É óbvio que a desigualdade na distribuição mundial do rendimento contém virtualidades para o combate à emergência climática, seja por via do desincentivo ao consumo dos que respondem por 45 a 47% das emissões, seja por via fiscal. Não vou aqui desenvolver esta via de intervenção. Existe toda uma análise e política económica de que o maior expoente é a obra do Nobel William D. Nordhaus, que trabalha sobretudo conceitos como o de bem público com externalidades negativas para compreender a emergência e a mudança climática, muito na linha da abordagem das falhas de mercado. A determinação de um preço para o carbono (carbon pricing), o custo social do carbono, os clubes de clima, o free riding nas questões climáticas (países que se recusam a contratualizar compromissos e acordos de redução de emissões) são conceitos que Nordhaus trabalha em profundidade, com a ajuda preciosa do modelo DICE que ajudou a construir.

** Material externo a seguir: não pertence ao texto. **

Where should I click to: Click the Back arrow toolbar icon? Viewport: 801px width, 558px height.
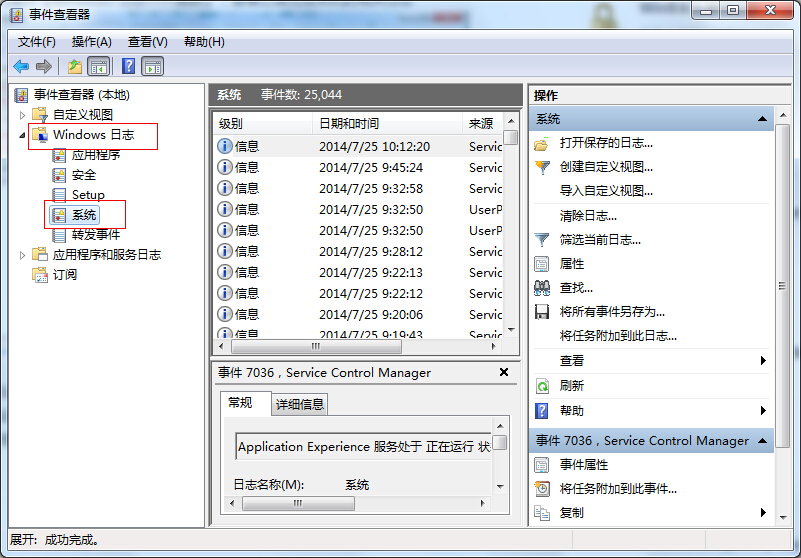[21, 67]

A abordagem da Mission Economy de Mariana Mazzucato vai por outra direção, seguindo a orientação de que a intervenção pública não tem que estar ligada e ser justificada apenas pela necessidade de superar as falhas de mercado. Como diz Mazzucato não se trata apenas de “fixing markets” (superando as falhas de mercado), mas antes de os criar com outros objetivos. Questiono-me no fim do comentário se a abordagem de Mazzucato pode ou não ser com vantagem combinada com a superação das falhas de mercado. Inclino-me a dizer que sim, mas exigia mais trabalho de reflexão e pesquisa.
Amanhã desenvolverei a abordagem da Mission Economy, como outra forma de abordagem à emergência climática, que parece estar a seduzir a Comissão Europeia no âmbito do Green Deal.

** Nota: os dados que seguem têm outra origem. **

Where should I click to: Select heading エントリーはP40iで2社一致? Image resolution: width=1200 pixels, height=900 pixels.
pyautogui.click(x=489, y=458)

Por hoje, fica a perceção de que o degrowth e o crescimento zero são abordagens erradas, equivalentes a passes de mágica. E fica também a ideia de que a emergência climática tem de ser combatida com base em visões mais alargadas da sustentabilidade, que não apenas a sua dimensão ambiental. Hoje, parece cada vez mais evidente que resolver falhas de mercado ambientais sem a perspetiva da inclusão e da desigualdade existente gera desafios enormes.
Que o diga o Presidente Macron que bebeu o veneno de uma atamancada divulgação do seu imposto sobre o carbono.
Fica o desafio de situar criticamente a abordagem da Mission Economy à luz da situação concreta portuguesa. Não sei se estarei à altura, mas vou à luta.